A medida foi publicada em edição do "Diário Oficial da União" (DOU) e, como toda MP, tem força de lei assim que publicada. O texto tem validade de 120 dias e, se não for aprovado pelo Congresso Nacional nesse período, o dinheiro não empregado fica bloqueado novamente.

De acordo com material divulgado pela Secretaria-Geral da Presidência, com esses quase 8 mil leitos adicionais, a previsão é de que a União atinja o custeio de 21,3 mil leitos de UTI.

Ainda segundo o Planalto, os recursos também serão utilizados para a compra de medicamentos e fármacos do chamado "kit intubação", medicamentos e insumos estratégicos e em outras ações relacionados ao enfrentamento da pandemia de Covid.

A falta de medicamentos para a intubação dos pacientes graves vem complicando, nos últimos meses, a capacidade de atendimento dos hospitais.

Governo vê 'agravamento'

No material divulgado nesta sexta, o governo reconhece em vários trechos a gravidade do momento atual da pandemia de Covid no país.

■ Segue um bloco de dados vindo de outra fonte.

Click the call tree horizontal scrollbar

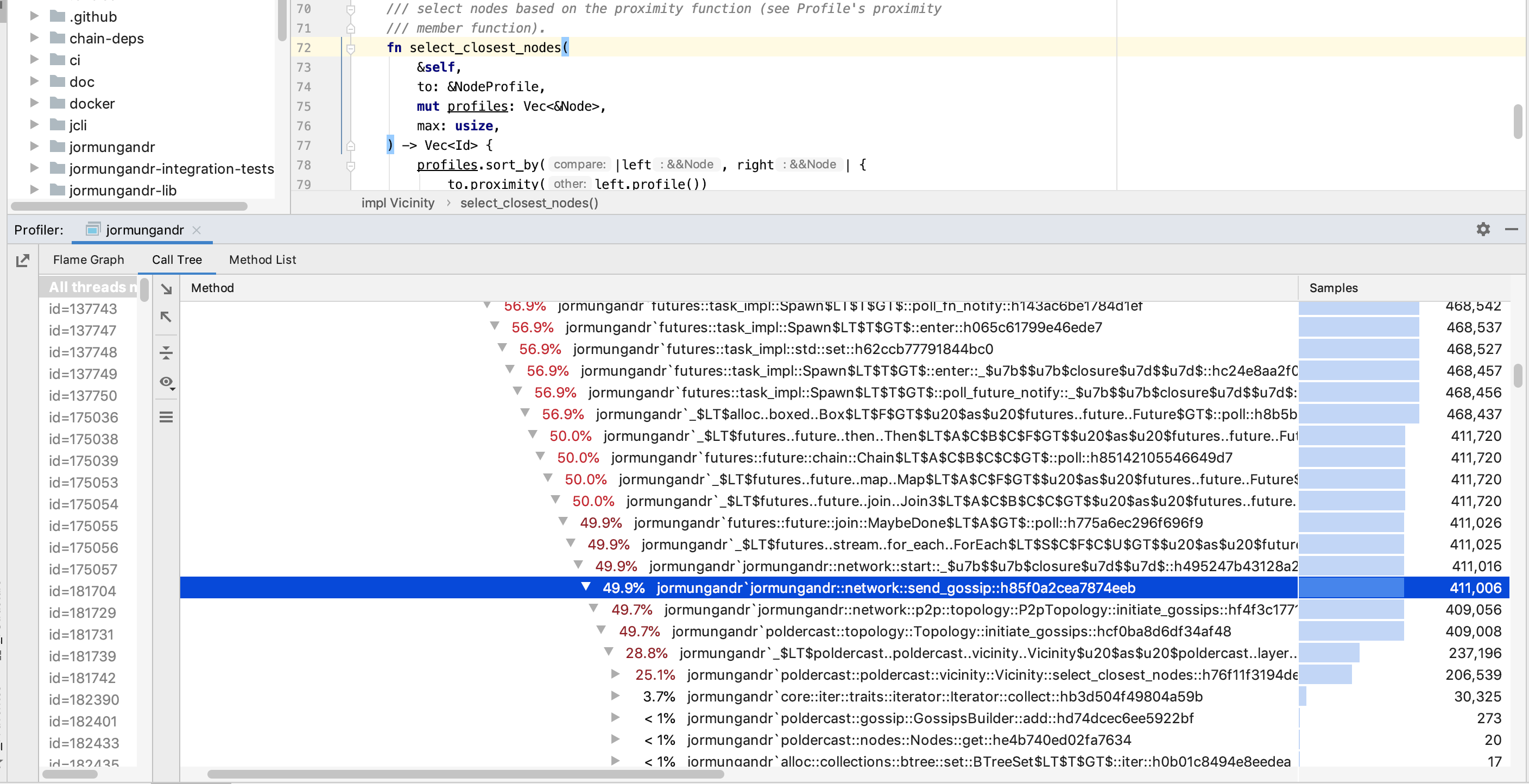tap(465, 774)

O presidente Jair Bolsonaro, em discursos, continua se opondo a medidas restritivas como o lockdown e defendendo tratamentos comprovadamente sem eficácia contra a Covid.

"Se comparados os números de casos e óbitos no último trimestre de 2020 com os verificados no primeiro trimestre do ano corrente, fica evidente o agravamento da pandemia", diz o texto do Planalto.

A exposição de motivos enviada ao Congresso junto com a medida provisória afirma também que "houve crescimento significativo no número de novos casos e óbitos, em patamares superiores ao verificado em qualquer período de 2020".

"Diante desse contexto excepcional decorrente da pandemia da Covid-19, que traz impactos demasiado negativos à saúde pública, à economia e ao desenvolvimento de outras políticas públicas, torna-se imperiosa a abertura do crédito extraordinário em questão, com a destinação de recursos adicionais ao Sistema Único de Saúde, sem prejuízo do seu regular funcionamento", declarou o órgão.